Many-body band structure and Fermi surface of the Kondo lattice

TL;DR

This paper develops an analytical theory for the single particle excitations and Fermi surface of the Kondo lattice, capturing the evolution from insulator to heavy electron metal with good agreement to numerical results.

Contribution

It introduces a simple, effective Hamiltonian approach analogous to linear spin wave theory, enabling analytical calculations of the Kondo lattice's spectral properties.

Findings

Spectral functions match exact diagonalization results.

F-electrons participate in the Fermi surface even when localized.

The theory captures doping dependence and spectral weight transfer.

Abstract

We present a theory for the single particle excitations and Fermi surface of the Kondo lattice. Thereby we construct an effective Hamiltonian describing the creation and propagation of single particle-like charge fluctuations on an `RVB-background' of local singlets. The theory may be viewed as a `Fermionic version' of linear spin wave theory and is of comparable simplicity, so that the calculations for the strong-coupling limit can be performed analytically.

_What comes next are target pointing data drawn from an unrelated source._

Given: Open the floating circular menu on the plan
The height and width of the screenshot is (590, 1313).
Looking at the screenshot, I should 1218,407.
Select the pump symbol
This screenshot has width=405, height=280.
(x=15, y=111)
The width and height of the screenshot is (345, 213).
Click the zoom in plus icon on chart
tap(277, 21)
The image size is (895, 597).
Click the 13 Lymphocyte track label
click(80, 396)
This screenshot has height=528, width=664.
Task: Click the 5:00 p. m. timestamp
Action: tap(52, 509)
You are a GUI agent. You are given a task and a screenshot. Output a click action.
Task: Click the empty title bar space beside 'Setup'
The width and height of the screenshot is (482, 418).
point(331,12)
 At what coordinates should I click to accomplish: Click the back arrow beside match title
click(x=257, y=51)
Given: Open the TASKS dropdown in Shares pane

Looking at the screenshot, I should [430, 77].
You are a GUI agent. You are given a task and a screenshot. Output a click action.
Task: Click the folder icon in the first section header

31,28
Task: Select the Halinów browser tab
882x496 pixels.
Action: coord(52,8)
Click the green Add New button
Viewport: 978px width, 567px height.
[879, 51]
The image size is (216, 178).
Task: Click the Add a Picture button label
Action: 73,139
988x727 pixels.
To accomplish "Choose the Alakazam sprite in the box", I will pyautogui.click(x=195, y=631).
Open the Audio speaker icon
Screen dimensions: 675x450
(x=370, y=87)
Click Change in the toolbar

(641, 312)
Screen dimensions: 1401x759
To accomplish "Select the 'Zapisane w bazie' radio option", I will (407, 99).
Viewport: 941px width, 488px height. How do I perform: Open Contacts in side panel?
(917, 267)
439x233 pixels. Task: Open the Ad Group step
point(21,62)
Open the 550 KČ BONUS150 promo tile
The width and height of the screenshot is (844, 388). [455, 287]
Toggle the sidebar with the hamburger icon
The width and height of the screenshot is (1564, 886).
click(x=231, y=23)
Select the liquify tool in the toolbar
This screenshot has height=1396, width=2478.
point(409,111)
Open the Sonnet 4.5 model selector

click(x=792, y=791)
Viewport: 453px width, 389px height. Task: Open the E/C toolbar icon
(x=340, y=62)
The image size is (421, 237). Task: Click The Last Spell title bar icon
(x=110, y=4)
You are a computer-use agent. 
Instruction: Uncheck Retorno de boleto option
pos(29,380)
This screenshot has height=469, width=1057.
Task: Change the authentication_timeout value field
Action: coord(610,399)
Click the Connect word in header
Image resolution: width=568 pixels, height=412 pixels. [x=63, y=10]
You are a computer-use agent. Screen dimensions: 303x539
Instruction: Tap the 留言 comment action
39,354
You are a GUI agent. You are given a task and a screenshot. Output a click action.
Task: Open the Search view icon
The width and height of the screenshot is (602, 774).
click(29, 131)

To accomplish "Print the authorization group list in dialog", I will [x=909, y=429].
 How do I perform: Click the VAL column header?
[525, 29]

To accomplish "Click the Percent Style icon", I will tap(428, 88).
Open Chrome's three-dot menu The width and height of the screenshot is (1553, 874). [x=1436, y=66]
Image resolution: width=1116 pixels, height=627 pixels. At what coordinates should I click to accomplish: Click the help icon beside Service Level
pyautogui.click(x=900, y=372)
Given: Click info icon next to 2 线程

We calculate the single particle spectral function for the standard Kondo lattice as well as for several extended versions: with a Coulomb repulsion between conduction and f-electrons, Coulomb repulsion between conduction electrons, and a `breathing' f-orbital. In all cases we study the evolution of the spectrum in going from the Kondo insulator to the Heavy electron metal. We compare our results to exact diagonalization of small clusters and find remarkable agreement in nearly all cases studied. In the metallic case the f-electrons participate in the Fermi surface volume even if they are replaced by localized Kondo-spins and the number of bands, their dispersion and spectral character, and the nontrivial (i.e. non-rigid band-like) doping dependence including a pronounced transfer of spectral weight are reproduced by the theory.